Knowledge from Olle Garden Bed: Seeds or Transplants Which is better?

Which is better? When considering whether I prefer seed planting or transplanting, I have to reflect on the fact that I've done more transplanting. However, I also do seed planting. I think most people do both. The following content also has some reference value for raised garden beds.

Planting Flowers from Seeds

I've tried starting seeds indoors, but they usually don't survive. They start to sprout, but often succumb to damping-off disease. I wait until the last frost has passed and then plant them outdoors, which has yielded greater success. So, that has become my pattern. In May, or when I'm close to it, I scatter the seeds of my easy-to-grow annuals onto beds reserved for these flowers. It's usually tall marigolds, Mexican sunflowers (Tithonia), and two types of annual milkweed. Sometimes I add different seeds to the mix, such as cosmos or love lies bleeding. The seeds always sprout quickly and easily from the seeds. Most of them come back from the previous year because I let the seeds mature and drop. So, it's usually July before I see them popping up.

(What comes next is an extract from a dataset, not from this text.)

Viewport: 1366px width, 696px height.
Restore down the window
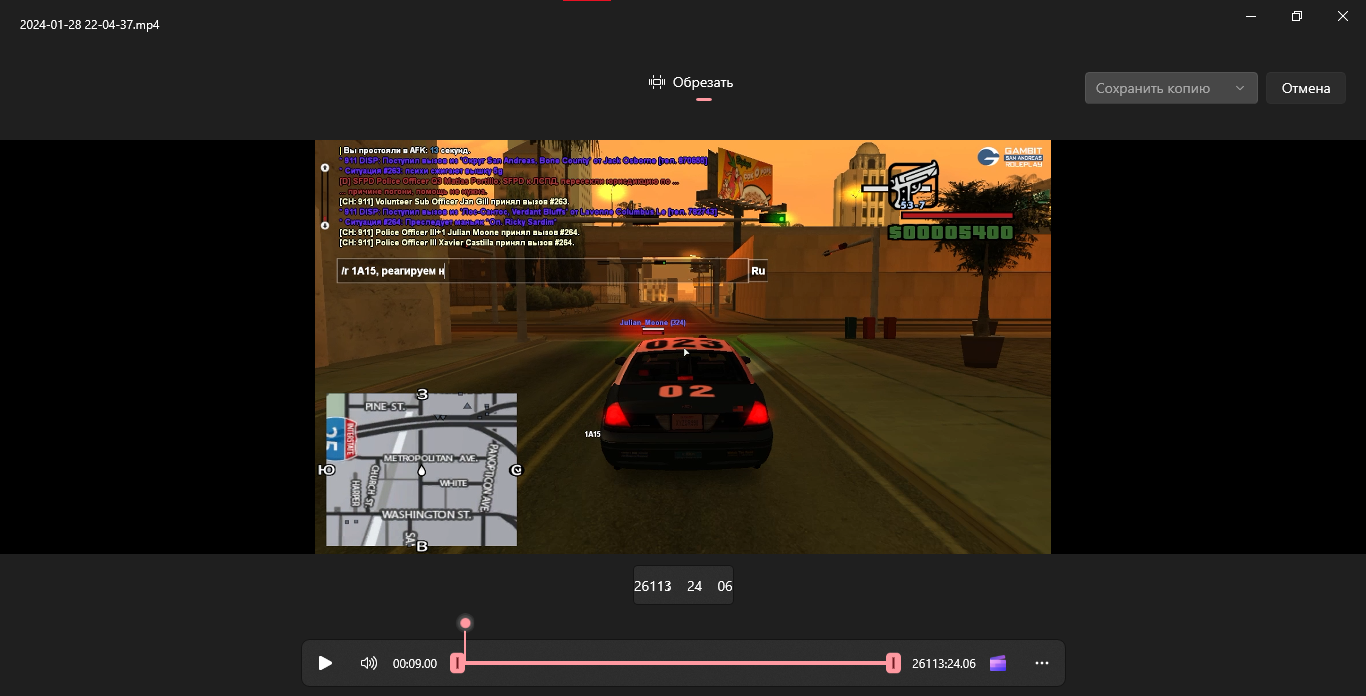(x=1297, y=16)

On another bed, a few years ago, I started removing spent blooms and letting the flowers produce seeds. When the seeds mature, I shake them onto the bed, and now the larkspur comes up on its own. I also found that purple coneflower grows easily from seed, so I took a few seedheads from one garden and put them in another. Voila! The next year, I had coneflowers on the second bed.

Growing from Transplants

I enjoy visiting all the garden centers in the spring and picking out transplants. I'm not as eager to plant them as I am to buy them because I have no more space to plant. I need to start a new bed, but where? There are many underground cables in the yard that interfere with my gardening life.

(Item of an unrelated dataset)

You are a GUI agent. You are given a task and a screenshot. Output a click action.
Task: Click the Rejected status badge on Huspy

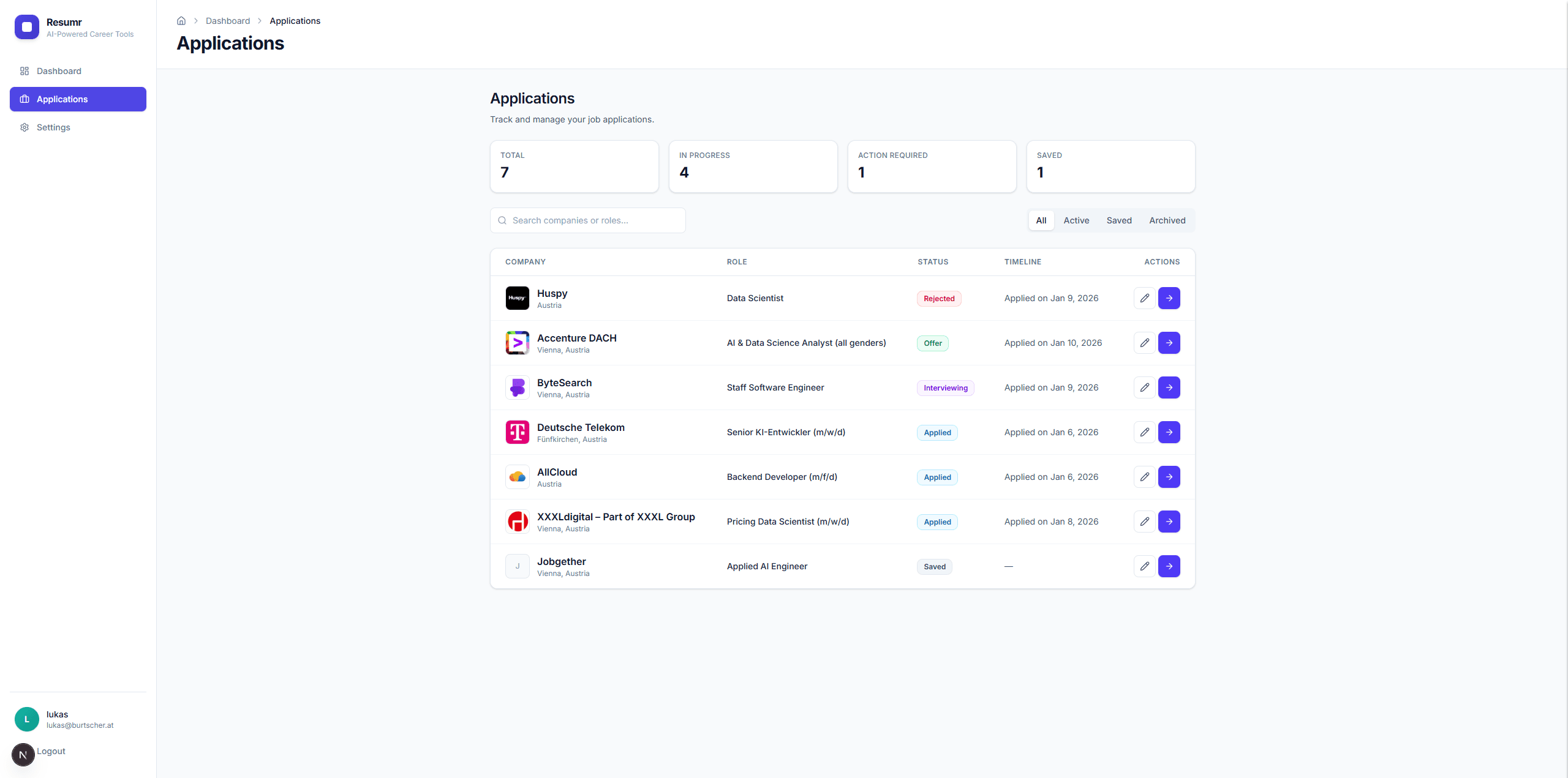938,298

I also like purchasing transplants from online nurseries. I have my favorite online nurseries that I frequent. I particularly buy irises, daylilies, hostas, and spring- and summer-flowering bulbs online. I'll buy plants online that are hard to find locally.

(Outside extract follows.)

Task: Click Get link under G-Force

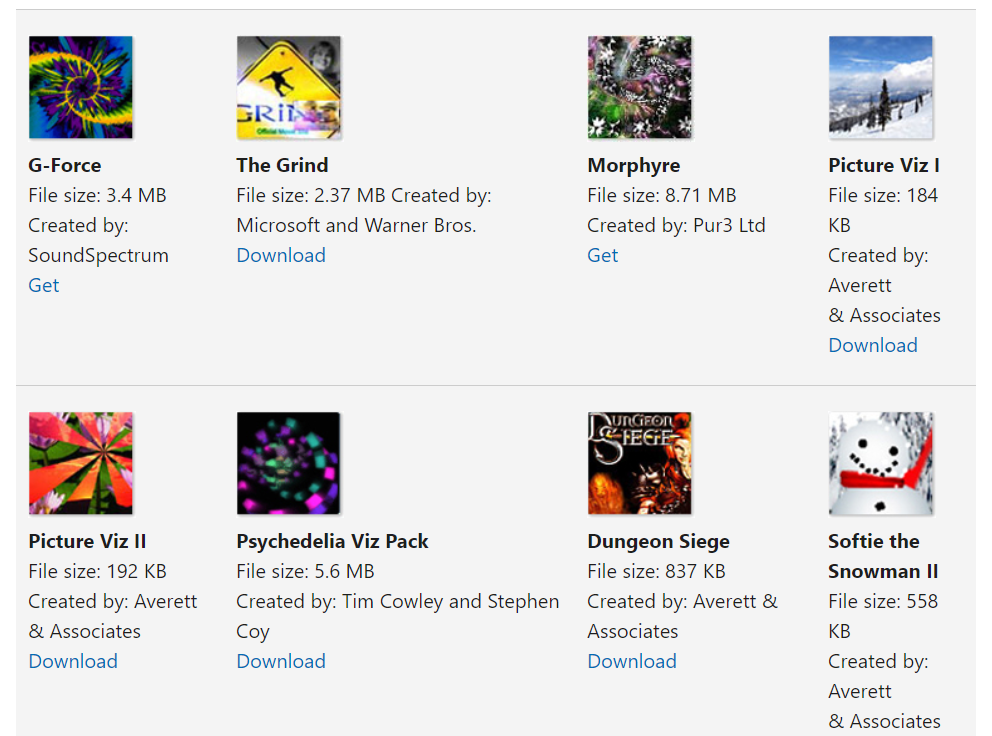Action: click(44, 285)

If I want to try fruit or vegetables, I'll even buy vegetable transplants. I sow herbs and lettuce from seeds because they're easy. Every year, I always sow parsley, dill, and cilantro from seeds for the swallowtails. If the bounty gets eaten and I still have caterpillars, I'll rush to the local garden center to buy more parsley, dill, and cilantro transplants. If I run out of the annual milkweed, I'll also go to the store for transplants. Sometimes it's hard to find them toward the end of summer, but we have a country nursery that has a lot of butterfly plants, so I usually find them there.

So, I think it boils down to what's most suitable for me at the time and how long I'm willing to wait for flowers or vegetables. I always have plenty of perennials coming back each year, so waiting a few months for seed plants is not a problem.